Filtering metrics

Hey,

I am working on a use-case where in I need the count of metrics whose value is greater than 0.

I went through the druid-documentation but could only find ways to aggregate on filtered dimensions and not metrics. And since my query has other aggregations as well, i cannot filter out the records. Hence, I thought of using javascript aggregators.

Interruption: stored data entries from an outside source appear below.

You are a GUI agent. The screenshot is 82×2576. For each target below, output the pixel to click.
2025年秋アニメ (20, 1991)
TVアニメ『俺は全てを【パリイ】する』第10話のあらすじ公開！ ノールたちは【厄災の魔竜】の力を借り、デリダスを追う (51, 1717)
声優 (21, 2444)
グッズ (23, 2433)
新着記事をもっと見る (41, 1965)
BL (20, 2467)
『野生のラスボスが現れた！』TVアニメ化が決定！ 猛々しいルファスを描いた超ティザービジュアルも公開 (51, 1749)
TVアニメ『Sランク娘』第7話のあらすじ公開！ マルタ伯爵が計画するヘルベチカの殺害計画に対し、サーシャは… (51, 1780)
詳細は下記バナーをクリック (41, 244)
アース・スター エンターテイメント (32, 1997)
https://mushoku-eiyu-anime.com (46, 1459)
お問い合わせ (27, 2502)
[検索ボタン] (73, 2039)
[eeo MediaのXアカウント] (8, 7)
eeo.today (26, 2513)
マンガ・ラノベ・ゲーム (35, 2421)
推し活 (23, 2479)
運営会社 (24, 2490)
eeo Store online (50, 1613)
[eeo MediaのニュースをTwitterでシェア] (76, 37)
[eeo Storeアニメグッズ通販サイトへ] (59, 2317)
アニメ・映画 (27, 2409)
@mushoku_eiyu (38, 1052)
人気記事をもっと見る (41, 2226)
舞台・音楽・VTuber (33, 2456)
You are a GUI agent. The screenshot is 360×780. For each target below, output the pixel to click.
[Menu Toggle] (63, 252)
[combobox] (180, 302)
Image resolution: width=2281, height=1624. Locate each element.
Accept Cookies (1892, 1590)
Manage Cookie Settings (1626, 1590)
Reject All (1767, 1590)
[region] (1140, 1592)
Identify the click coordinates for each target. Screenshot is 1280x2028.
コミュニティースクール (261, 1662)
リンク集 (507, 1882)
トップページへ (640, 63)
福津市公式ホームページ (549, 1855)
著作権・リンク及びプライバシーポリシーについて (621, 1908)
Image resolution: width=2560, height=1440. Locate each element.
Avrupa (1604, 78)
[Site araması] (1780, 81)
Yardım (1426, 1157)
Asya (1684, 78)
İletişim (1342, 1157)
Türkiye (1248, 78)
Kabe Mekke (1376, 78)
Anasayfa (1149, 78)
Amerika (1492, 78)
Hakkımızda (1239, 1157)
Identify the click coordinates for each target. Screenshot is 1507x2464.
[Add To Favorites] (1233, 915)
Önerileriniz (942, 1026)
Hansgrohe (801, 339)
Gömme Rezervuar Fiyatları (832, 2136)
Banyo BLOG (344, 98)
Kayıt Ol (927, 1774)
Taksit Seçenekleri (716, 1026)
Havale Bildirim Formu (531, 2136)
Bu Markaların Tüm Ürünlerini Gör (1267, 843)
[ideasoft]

Following is the aggregator I have come up with:

{

“type”: “javascript”,

“name”: “cnt”,

“fieldNames”: [“metricName”],

“fnAggregate” : “function(current, a) { if(a===0 || a ===null ){return current;}else {return (current+1);}}”,

“fnCombine” : “function(partialA, partialB) { return partialA + partialB; }”,

“fnReset” : “function() { return 0; }”

}

However, this doesn’t seem to be giving the correct results! Can someone please point out if the logic is flawed or where am I going wrong?

Also, it would be great if someone could explain exactly how the javascript aggregator works

Thanks

Asra

To add to the above question, my query is a topN query hence I cannot use a groupBy with ‘having’ clause.

Also, the count of the metric is needed based on grouping on a dimension

Hey Asra,

What about the results you get is not correct? What result do you get and what did you expect?

Hey Gian

I am comparing the results against a hive query that I am firing and the number from the druid query is lesser than the numbers from the hive query

Does the aggregation seem right to you?

Hey,

Had another doubt… How does druid ingest null metrics i.e metrics whose values are not present in the payload? Does it ingest it as null or as a 0 or some other value?

I wonder if the lesser number in druid is due to multiple rows being rolled up as a single one. Can you try to do a sum over a count column in your JS agg instead of adding 1 for each druid row?

For Float and Long metrics null is equivalent to 0.

Hey Nishant,

So when I do a sum via the JS aggregator, I get the correct value of the sum. The aggregator looks like this:

{

“type”: “javascript”,

“name”: “cnt”,

“fieldNames”: [“metricName”],

“fnAggregate” : “function(current, a) { if(a===0 || a ===null ){return current;}else {return (current+a);}}”,

“fnCombine” : “function(partialA, partialB) { return partialA + partialB; }”,

“fnReset” : “function() { return 0; }”

}

Also, another thing I noticed was that when I change the fnReset to return 1 instead of 0, the count increase by 4. Any idea why is that so?

My metric is of type doubleSum, so that means that the null values will be ingested as 0 then?

The segment that I am querying is stored into 4 shards. Maybe thats the reason, the count is increasing by 4 when I increase the fnReset return value.

Yes, All null values will be ingested as 0.
your reasoning for the increase in count by 4 looks correct. Reset fn should return 0 instead of 1.